腹部のX線造影検査
X線および他の造影検査は,咽頭から直腸までの消化管全体を可視化し,腫瘤病変と構造的異常(例,腫瘍,狭窄)の検出に最も有用である。
単一造影法は,放射線不透過物質で管腔内を充満させて,構造の輪郭を描出する。二重造影法では,少量の高濃度バリウムで粘膜表面を覆い,臓器をガスで膨らませてコントラストを増強することで,より詳細な画像が得られる。二重造影法による下部消化管造影では施行者によってガスが注入されるが,その他の検査では内因性の消化管ガスで十分である。いずれの場合も,患者が自分で体位変換して,ガスとバリウムを適切に分布させる。X線透視を用いることで造影剤の進行をモニタリングすることができる。記録のため動画または静止画を撮影できるが,動画は運動障害(例,cricopharyngeal spasm,アカラシア)を評価する際に特に有用である。
X線造影検査の主な禁忌は以下のものである:
穿孔の疑い
遊離バリウムは縦隔および腹膜に対して強い刺激性を示すことから,穿孔は禁忌であるが,穿孔の可能性がある場合には,刺激がより少ない水溶性造影剤を使用することができる。高齢患者は,体位変換してバリウムおよび腔内ガスを適切に分布させることが困難な場合がある。
上部消化管X線造影検査を受ける患者は,夜半過ぎから絶食しなければならない。下部消化管造影を受ける患者には,前日はclear liquid dietを摂取させ,午後にリン酸ナトリウムの緩下薬を服用させ,夜にビサコジル坐薬を使用する。他の緩下薬レジメンも効果的である。
腹部造影X線検査の合併症はまれである。中毒性巨大結腸症の患者に下部消化管造影を施行すると,穿孔を起こすことがある。バリウム詰まりは,検査後の経口補液,ときに緩下薬の経口投与によって予防できる。

● ● ● ●

▶ [作業内容]:
上の腹部X線造影検査の文章を、「単一造影法は,放射線不透過物」から「評価する際に特に有用である。」までそのまま書き出し、「二重造影法」を「ダブルコントラスト法」に差し替えてください。

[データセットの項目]

● ● ● ●

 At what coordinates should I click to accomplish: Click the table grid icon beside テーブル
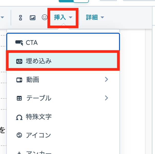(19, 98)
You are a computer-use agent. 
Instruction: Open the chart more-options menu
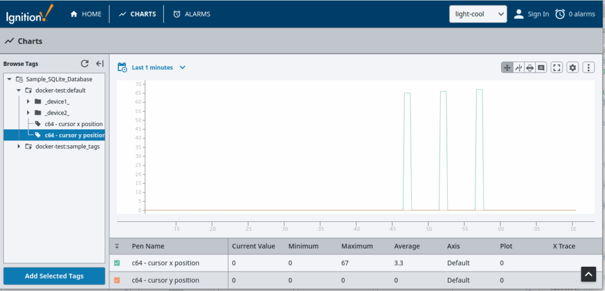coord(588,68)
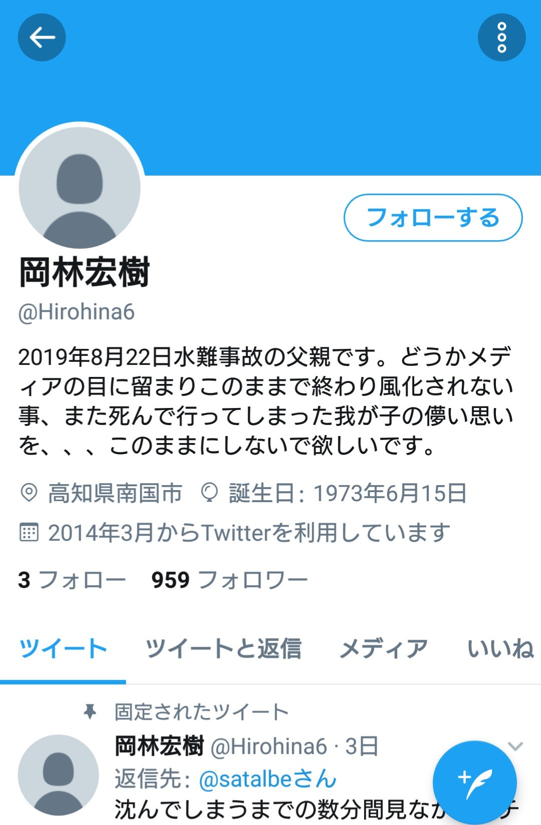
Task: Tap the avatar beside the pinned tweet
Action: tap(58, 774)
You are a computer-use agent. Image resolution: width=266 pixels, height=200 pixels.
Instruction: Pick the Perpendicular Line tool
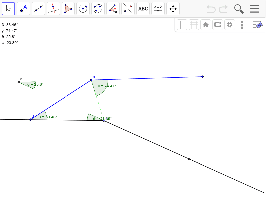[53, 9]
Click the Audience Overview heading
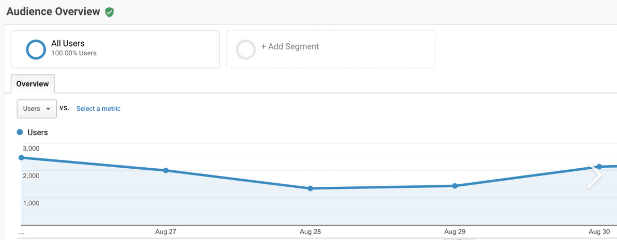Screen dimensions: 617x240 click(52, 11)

● ● ● ●

▶ [出力結果]:
単一造影法は,放射線不透過物質で管腔内を充満させて,構造の輪郭を描出する。ダブルコントラスト法では,少量の高濃度バリウムで粘膜表面を覆い,臓器をガスで膨らませてコントラストを増強することで,より詳細な画像が得られる。ダブルコントラスト法による下部消化管造影では施行者によってガスが注入されるが,その他の検査では内因性の消化管ガスで十分である。いずれの場合も,患者が自分で体位変換して,ガスとバリウムを適切に分布させる。X線透視を用いることで造影剤の進行をモニタリングすることができる。記録のため動画または静止画を撮影できるが,動画は運動障害(例,cricopharyngeal spasm,アカラシア)を評価する際に特に有用である。